> [What you are asked to do]: Return each line of the material below exactly. Begin at the first and end on the line with "Given: Click Close Hidden Windows icon".

> [Data excerpts]:

____________

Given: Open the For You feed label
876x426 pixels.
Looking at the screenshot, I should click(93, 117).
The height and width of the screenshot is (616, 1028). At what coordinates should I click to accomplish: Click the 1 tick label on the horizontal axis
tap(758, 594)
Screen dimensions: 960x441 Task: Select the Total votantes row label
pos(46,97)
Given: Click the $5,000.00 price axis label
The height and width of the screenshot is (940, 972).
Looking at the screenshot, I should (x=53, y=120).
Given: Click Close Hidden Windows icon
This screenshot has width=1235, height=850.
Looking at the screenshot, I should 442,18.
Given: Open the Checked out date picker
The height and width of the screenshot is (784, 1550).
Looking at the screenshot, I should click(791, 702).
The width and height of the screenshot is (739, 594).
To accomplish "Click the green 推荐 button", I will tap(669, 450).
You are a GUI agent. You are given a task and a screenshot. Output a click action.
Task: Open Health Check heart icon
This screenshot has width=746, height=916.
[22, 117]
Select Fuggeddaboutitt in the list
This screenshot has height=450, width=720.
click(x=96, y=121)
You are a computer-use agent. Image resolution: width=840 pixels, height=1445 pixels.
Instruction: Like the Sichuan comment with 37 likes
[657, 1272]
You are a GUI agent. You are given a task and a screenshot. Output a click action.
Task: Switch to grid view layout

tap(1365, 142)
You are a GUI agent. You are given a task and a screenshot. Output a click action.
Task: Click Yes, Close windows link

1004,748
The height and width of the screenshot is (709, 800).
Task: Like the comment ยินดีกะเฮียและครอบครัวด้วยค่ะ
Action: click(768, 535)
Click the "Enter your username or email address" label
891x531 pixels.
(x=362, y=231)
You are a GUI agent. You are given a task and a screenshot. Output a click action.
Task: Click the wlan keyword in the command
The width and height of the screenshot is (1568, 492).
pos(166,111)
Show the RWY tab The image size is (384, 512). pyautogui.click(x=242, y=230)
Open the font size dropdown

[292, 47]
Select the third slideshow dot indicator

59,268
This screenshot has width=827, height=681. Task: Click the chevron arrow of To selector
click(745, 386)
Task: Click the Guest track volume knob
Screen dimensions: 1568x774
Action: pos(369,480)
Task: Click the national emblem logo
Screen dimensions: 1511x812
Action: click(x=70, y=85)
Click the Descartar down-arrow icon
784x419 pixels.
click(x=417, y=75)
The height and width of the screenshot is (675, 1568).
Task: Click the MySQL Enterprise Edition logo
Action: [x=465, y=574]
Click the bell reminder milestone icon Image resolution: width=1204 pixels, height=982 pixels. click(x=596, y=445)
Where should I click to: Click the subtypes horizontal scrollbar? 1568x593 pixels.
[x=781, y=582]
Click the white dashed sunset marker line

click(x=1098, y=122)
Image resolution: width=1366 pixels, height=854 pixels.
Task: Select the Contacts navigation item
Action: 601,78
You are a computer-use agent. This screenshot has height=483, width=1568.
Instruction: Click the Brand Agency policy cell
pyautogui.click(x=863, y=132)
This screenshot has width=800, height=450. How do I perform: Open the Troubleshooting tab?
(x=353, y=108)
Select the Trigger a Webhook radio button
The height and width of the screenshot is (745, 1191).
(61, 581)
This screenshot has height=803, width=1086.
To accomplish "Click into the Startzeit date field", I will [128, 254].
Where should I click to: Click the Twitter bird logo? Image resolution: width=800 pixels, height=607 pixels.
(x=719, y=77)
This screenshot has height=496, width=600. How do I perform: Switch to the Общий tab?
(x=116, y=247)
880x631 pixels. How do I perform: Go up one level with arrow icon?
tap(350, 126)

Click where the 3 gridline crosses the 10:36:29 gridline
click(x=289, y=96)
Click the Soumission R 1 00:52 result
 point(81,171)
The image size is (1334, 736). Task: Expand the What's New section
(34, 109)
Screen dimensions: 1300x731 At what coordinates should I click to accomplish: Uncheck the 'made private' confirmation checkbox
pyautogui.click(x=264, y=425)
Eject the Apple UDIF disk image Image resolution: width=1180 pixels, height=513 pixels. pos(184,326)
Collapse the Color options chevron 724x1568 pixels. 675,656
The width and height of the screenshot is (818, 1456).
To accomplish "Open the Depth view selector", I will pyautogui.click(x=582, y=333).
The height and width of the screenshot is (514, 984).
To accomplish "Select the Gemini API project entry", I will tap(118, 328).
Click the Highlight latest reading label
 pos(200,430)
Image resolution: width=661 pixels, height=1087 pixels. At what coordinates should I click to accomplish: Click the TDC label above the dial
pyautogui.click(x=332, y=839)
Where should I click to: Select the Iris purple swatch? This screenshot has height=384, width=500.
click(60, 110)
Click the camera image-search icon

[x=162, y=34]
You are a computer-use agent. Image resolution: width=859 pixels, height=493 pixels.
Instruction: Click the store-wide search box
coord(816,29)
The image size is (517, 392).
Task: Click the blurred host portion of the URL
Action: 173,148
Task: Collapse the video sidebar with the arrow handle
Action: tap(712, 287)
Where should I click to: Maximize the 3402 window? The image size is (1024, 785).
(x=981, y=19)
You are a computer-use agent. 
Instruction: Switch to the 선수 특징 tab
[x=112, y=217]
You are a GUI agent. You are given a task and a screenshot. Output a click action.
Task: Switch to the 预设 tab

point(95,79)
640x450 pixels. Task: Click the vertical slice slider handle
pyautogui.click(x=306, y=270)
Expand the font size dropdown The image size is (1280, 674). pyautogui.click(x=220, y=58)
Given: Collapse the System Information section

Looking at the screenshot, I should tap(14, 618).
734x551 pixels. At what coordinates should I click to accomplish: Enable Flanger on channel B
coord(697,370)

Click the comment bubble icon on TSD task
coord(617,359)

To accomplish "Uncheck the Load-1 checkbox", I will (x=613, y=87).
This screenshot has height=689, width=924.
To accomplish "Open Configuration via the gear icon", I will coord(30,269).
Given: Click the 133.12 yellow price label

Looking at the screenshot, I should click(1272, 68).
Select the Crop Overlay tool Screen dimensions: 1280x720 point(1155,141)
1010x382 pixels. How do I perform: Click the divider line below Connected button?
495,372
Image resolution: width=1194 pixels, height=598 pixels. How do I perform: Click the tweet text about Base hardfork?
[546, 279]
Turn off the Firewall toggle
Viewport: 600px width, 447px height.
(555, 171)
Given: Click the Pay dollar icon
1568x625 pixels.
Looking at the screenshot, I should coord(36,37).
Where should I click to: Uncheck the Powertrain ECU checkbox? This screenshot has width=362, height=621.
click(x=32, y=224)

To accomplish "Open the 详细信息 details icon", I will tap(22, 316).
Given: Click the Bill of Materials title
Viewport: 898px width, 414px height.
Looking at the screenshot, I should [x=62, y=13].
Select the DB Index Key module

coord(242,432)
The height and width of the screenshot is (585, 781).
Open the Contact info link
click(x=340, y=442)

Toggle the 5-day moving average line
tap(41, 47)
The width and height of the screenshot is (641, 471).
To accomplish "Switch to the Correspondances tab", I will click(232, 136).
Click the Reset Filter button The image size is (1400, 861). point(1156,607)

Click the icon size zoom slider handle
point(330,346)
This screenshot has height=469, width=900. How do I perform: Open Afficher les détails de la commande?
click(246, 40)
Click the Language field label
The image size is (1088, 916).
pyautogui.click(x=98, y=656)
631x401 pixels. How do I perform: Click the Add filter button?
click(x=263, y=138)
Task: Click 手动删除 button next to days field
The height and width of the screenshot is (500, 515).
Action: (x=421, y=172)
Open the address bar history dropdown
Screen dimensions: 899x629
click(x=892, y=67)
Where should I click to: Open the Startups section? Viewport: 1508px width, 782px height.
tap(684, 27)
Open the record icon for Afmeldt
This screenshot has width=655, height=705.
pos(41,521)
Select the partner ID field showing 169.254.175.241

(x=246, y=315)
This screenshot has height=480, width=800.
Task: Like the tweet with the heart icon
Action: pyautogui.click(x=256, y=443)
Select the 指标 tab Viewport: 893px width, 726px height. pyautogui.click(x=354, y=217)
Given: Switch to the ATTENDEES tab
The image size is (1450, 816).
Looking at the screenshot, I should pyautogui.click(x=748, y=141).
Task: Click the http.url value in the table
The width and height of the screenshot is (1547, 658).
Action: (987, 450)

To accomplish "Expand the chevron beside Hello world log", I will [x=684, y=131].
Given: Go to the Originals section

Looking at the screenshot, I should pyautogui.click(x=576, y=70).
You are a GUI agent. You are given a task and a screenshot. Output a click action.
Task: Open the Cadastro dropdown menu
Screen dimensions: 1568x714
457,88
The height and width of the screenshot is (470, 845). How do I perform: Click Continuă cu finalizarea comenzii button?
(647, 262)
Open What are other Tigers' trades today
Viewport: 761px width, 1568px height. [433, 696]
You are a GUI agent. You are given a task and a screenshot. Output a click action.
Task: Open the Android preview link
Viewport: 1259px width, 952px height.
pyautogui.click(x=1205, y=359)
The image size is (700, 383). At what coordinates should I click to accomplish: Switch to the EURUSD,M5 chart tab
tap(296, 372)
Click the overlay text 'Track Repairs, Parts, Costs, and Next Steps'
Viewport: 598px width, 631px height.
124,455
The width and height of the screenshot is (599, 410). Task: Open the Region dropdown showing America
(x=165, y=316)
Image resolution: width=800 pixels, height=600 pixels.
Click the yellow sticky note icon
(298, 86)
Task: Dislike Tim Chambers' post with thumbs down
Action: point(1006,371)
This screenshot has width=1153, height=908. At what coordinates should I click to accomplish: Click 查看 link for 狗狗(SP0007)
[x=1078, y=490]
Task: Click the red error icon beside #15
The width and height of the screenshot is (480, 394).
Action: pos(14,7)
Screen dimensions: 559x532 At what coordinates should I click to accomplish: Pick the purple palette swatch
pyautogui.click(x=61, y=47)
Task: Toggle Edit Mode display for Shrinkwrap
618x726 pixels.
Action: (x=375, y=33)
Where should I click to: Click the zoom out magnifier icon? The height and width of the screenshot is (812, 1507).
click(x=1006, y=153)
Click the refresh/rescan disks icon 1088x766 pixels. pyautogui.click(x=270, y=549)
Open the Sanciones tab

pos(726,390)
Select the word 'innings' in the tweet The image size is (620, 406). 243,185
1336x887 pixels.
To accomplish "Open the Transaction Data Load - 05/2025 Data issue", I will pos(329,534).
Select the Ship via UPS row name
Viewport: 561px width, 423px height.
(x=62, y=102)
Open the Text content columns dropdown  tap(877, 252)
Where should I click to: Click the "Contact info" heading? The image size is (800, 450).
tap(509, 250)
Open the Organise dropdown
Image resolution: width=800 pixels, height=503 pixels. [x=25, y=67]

____________

> [Response for this exercise]:
Given: Open the For You feed label
876x426 pixels.
Looking at the screenshot, I should click(93, 117).
The height and width of the screenshot is (616, 1028). At what coordinates should I click to accomplish: Click the 1 tick label on the horizontal axis
tap(758, 594)
Screen dimensions: 960x441 Task: Select the Total votantes row label
pos(46,97)
Given: Click the $5,000.00 price axis label
The height and width of the screenshot is (940, 972).
Looking at the screenshot, I should (x=53, y=120).
Given: Click Close Hidden Windows icon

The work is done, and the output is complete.